EXERCISE PROMPT
In the listing below, find the line containing "Collapse the Reseller table" and the line containing "Image resolution: width=675". Repeat exactly those two lines and every line between them, nothing more.

=== Begin Enclosure ===

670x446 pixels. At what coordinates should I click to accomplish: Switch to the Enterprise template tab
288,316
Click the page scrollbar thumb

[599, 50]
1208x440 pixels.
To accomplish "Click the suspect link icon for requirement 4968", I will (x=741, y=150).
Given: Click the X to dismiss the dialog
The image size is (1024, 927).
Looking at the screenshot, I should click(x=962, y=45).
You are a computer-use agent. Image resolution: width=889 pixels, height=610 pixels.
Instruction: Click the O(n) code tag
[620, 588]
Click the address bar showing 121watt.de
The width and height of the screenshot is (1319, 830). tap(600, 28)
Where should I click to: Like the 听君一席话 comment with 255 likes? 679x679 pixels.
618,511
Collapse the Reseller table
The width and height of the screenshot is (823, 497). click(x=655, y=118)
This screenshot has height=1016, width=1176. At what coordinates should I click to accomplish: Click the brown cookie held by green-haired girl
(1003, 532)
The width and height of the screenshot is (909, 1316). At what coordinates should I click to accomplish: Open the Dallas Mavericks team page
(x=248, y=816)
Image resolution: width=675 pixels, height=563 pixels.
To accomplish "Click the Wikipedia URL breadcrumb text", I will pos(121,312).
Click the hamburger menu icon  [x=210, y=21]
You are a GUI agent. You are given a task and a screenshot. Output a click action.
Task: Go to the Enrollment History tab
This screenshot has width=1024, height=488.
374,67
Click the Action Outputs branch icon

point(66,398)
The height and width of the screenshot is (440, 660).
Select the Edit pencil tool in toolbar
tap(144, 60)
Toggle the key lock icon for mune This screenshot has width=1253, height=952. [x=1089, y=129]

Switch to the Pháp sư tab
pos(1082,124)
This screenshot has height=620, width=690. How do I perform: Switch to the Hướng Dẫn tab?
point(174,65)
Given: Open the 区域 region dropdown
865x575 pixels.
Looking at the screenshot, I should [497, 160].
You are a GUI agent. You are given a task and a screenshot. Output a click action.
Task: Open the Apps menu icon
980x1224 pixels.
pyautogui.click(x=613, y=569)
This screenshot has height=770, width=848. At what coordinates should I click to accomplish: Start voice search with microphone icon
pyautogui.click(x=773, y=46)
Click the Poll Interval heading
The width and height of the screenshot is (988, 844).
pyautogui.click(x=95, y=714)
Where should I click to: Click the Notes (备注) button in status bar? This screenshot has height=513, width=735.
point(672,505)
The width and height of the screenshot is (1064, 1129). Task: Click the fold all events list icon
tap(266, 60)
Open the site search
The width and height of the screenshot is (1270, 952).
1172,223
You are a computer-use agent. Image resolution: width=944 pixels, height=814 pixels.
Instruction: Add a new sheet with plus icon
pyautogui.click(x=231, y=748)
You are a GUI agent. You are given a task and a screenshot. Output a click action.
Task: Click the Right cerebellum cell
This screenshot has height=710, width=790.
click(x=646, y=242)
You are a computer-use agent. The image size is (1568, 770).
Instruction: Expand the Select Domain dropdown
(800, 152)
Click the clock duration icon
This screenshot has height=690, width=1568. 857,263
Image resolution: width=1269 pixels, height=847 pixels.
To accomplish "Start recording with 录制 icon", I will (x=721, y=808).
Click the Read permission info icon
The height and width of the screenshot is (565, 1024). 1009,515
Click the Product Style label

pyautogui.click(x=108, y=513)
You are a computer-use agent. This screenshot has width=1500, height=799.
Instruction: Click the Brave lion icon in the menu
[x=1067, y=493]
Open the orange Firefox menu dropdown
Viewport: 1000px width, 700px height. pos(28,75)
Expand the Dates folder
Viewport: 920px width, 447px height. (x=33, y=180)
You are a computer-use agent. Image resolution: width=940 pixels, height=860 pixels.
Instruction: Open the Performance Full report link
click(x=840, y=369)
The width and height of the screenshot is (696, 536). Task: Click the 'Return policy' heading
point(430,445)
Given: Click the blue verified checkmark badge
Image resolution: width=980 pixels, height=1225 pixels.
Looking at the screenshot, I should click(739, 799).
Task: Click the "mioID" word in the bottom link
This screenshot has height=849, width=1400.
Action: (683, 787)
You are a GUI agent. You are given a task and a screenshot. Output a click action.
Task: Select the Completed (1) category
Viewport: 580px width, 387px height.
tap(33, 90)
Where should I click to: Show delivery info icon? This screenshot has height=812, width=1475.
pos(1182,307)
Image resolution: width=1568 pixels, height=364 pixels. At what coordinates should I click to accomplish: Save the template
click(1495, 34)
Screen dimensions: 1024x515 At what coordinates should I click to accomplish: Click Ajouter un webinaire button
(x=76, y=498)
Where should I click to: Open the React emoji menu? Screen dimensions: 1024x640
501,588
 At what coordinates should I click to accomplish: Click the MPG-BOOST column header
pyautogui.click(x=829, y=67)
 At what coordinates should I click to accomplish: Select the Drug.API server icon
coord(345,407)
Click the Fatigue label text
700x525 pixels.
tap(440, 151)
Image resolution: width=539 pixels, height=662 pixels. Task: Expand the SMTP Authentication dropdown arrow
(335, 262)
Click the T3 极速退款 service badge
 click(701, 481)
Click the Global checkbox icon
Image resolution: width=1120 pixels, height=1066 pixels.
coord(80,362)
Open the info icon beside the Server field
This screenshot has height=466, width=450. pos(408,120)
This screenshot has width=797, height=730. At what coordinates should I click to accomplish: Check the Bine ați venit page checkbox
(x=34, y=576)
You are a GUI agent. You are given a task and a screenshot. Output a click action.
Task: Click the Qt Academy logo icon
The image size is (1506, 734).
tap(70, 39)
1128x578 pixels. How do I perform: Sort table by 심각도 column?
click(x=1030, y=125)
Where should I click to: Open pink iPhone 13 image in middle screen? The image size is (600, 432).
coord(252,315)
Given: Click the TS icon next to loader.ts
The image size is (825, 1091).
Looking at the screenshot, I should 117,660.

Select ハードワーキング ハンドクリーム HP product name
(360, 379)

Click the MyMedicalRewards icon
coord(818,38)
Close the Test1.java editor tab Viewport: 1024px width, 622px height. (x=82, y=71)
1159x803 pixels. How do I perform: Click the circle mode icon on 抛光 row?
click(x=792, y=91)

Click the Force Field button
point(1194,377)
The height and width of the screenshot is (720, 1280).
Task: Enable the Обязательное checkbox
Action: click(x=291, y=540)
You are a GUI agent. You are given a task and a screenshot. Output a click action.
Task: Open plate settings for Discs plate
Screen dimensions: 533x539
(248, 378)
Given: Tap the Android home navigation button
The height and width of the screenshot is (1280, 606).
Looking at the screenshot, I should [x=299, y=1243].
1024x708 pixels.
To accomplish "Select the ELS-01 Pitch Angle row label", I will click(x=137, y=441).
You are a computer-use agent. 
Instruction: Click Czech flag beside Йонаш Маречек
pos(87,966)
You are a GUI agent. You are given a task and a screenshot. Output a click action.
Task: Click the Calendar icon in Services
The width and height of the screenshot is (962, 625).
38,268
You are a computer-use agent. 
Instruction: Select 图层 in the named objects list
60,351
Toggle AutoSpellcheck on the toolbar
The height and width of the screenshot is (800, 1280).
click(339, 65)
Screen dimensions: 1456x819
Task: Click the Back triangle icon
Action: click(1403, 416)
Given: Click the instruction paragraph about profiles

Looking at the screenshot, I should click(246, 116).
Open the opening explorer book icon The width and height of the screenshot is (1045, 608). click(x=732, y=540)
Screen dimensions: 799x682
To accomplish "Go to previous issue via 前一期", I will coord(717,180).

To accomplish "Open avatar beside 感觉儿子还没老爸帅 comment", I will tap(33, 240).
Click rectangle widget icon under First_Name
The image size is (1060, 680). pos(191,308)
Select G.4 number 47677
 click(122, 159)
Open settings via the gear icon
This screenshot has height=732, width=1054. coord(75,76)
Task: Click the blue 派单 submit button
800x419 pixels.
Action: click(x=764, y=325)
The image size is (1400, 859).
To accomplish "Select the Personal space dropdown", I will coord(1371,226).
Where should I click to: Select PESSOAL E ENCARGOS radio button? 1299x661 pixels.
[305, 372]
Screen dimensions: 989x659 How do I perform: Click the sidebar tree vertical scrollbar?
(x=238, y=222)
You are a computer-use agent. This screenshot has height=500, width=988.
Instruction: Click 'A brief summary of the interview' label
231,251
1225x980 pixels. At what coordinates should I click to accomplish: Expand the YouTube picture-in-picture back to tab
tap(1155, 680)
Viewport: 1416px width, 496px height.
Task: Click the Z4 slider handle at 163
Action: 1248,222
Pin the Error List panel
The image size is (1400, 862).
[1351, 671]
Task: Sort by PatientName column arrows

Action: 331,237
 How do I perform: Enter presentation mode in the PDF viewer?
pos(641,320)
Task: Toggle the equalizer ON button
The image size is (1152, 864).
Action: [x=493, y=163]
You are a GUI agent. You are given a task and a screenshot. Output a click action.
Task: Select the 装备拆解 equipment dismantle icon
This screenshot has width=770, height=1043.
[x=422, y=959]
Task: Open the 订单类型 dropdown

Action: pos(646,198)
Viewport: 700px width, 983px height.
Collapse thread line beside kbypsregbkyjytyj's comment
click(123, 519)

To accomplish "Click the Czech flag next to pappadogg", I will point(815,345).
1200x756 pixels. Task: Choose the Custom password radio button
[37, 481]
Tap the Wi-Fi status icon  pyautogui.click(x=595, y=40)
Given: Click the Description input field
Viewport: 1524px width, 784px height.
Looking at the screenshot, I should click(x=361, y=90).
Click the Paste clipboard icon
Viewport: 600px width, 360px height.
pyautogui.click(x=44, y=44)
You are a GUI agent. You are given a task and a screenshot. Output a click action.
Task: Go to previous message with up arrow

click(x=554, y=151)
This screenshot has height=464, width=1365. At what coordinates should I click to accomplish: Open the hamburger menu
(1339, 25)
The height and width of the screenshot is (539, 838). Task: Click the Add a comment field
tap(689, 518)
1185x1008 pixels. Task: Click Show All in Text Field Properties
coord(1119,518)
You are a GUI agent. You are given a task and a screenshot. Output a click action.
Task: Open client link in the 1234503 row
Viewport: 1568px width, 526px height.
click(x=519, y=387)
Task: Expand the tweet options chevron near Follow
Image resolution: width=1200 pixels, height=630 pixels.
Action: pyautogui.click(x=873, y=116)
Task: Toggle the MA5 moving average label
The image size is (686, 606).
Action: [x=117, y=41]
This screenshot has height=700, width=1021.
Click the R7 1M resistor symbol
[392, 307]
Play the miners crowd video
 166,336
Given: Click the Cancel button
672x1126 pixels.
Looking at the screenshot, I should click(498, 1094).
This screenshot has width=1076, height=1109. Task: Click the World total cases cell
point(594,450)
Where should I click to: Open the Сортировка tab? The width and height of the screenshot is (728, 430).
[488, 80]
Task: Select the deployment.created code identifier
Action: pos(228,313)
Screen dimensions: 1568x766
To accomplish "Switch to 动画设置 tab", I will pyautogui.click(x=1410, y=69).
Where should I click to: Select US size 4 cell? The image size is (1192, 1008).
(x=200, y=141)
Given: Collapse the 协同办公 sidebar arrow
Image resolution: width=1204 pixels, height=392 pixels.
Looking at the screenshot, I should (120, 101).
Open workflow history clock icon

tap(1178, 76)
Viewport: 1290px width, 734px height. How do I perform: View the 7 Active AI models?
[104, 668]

=== End Enclosure ===

RESULT FOR THIS EXERCISE
Collapse the Reseller table
The width and height of the screenshot is (823, 497). click(x=655, y=118)
This screenshot has height=1016, width=1176. At what coordinates should I click to accomplish: Click the brown cookie held by green-haired girl
(1003, 532)
The width and height of the screenshot is (909, 1316). At what coordinates should I click to accomplish: Open the Dallas Mavericks team page
(x=248, y=816)
Image resolution: width=675 pixels, height=563 pixels.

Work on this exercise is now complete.